<<<<

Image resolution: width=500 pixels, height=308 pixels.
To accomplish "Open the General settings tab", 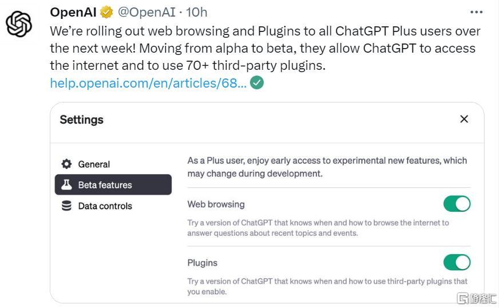I will coord(94,164).
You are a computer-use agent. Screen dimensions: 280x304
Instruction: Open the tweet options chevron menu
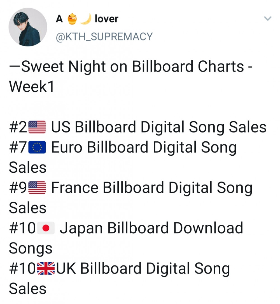(268, 19)
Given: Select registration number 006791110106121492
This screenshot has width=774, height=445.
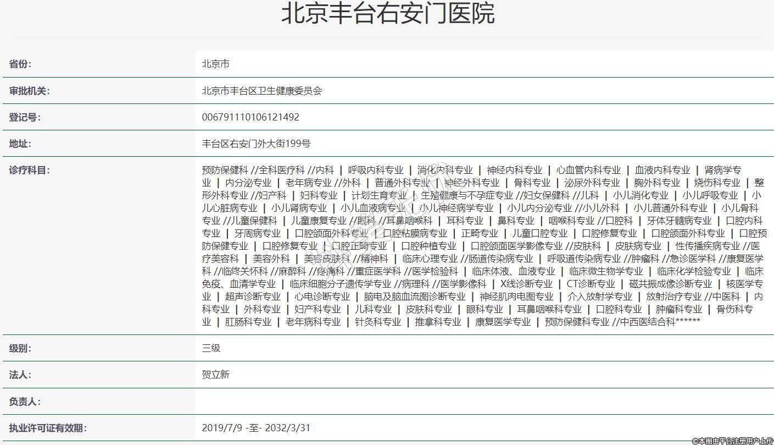Looking at the screenshot, I should [x=250, y=117].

>>>>

Please convert the entries into a JSON list of strings, one string per line with blank lines omitted. Begin at the line that contains "You are a computer-use", stop after the last of the entries, and leave out the pictures.

[
  "You are a computer-use agent. Screen dimensions: 280x304",
  "Instruction: Open the tweet options chevron menu",
  "(268, 19)",
  "Given: Select registration number 006791110106121492",
  "This screenshot has width=774, height=445.",
  "Looking at the screenshot, I should [x=250, y=117]."
]